White-label margin is fragile when scope, support, ownership, or maintenance terms are vague. These are the four fixes to write into the deal before the first client signs.

  1. 01

    Feature requests that destroy margin

    Every client-specific workflow needs a written change order before work starts.

  2. 02

    Support load that eats the agency

    Tier 1 stays with the agency. Tier 2 escalates to the dev partner on a pre-paid bucket.

  3. 03

    IP terms that surprise a buyer

    The reseller gets brand rights and market terms, while underlying IP stays clear in the MSA.

  4. 04

    A maintenance partner walks away

    A maintenance SLA with a 90-day transition clause protects the agency from being stranded.

Field F.A.Q.

FAQ

Can we resell under our brand exclusively?

Yes. The standard white-label arrangement gives the reseller brand exclusivity in their market vertical or geographic zone, with non-overlap terms handled in the MSA.

Who owns the customer relationship?

The reseller. Bills, support, onboarding, renewals, and account ownership all flow through the agency.

Do we need a dev team in-house?

No, but you need a maintenance retainer with a dev team for bug fixes, security patches, and roadmap support.

How should we price white-labeled software?

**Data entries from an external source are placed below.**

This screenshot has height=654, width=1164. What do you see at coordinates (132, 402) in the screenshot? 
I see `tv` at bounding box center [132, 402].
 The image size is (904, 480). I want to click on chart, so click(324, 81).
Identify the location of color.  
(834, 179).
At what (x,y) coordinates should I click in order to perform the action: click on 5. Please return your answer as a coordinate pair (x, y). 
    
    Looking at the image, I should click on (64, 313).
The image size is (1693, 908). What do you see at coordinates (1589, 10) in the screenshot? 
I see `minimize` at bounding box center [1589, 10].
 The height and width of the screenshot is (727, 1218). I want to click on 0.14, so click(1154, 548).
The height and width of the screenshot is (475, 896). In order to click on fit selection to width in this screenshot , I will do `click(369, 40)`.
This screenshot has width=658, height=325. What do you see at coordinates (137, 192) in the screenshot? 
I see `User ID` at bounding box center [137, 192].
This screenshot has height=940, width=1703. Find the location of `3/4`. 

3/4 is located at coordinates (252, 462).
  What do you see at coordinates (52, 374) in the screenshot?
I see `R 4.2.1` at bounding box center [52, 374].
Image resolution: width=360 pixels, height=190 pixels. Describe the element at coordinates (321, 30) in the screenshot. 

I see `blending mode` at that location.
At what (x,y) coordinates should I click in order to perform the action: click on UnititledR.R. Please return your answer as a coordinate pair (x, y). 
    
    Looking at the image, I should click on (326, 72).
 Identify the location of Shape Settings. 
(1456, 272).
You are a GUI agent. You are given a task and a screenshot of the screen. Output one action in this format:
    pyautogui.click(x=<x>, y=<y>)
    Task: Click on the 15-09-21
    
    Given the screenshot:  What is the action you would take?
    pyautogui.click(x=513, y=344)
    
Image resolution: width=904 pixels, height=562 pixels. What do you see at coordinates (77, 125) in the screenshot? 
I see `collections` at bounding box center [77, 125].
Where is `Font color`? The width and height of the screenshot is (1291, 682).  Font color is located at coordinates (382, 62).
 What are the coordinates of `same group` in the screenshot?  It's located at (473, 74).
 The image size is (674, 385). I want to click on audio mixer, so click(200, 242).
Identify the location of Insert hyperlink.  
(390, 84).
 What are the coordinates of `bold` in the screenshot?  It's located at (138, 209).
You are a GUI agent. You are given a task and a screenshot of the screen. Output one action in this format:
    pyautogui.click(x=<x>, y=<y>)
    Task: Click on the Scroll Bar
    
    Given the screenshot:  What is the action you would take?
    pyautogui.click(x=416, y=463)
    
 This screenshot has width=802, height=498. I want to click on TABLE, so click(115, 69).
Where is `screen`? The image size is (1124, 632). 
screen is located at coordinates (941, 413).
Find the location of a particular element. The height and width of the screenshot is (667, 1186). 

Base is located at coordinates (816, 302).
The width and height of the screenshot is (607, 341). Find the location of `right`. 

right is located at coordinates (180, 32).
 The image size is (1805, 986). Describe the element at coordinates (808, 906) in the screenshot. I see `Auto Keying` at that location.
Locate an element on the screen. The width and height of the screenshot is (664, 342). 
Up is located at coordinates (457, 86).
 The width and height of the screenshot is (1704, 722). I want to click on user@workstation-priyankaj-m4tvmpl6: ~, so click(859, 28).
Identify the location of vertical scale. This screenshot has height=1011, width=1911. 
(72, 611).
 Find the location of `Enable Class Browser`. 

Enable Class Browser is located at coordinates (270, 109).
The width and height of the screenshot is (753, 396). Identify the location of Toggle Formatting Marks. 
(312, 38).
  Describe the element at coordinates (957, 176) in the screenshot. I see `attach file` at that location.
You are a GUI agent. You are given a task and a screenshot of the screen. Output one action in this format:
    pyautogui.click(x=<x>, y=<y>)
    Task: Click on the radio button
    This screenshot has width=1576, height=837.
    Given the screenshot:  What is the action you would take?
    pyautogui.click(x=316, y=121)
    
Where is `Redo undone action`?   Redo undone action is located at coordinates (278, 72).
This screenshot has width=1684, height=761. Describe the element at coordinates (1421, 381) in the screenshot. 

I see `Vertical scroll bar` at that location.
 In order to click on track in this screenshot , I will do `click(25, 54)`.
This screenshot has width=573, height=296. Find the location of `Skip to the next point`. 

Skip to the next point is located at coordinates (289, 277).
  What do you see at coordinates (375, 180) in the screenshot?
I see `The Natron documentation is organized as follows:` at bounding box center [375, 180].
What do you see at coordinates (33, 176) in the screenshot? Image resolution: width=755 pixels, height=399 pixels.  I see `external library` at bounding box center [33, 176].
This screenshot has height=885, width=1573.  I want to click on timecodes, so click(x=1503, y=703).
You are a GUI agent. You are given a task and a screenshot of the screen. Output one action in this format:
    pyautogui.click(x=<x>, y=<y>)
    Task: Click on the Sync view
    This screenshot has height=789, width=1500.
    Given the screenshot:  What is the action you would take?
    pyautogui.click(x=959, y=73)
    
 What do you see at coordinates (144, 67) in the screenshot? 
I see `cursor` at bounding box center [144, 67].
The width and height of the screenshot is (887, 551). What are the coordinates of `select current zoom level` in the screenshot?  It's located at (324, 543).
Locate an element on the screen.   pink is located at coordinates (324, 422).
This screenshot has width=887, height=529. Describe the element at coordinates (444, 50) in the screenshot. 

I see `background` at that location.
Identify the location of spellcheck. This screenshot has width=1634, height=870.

Start at the floor of what the market bears minus your margin target. For many agency resellers, that lands around 3 to 5x cost of goods.

What minimum scale justifies a custom build?

Usually 10 paying clients at the target retail price. Below that, amortization is hard unless the agency already has signed demand.

Can we bundle multiple builds?

Yes. The strongest margin usually appears when 3 to 5 small products become one branded bundle priced between $999 and $2,499 per month per client.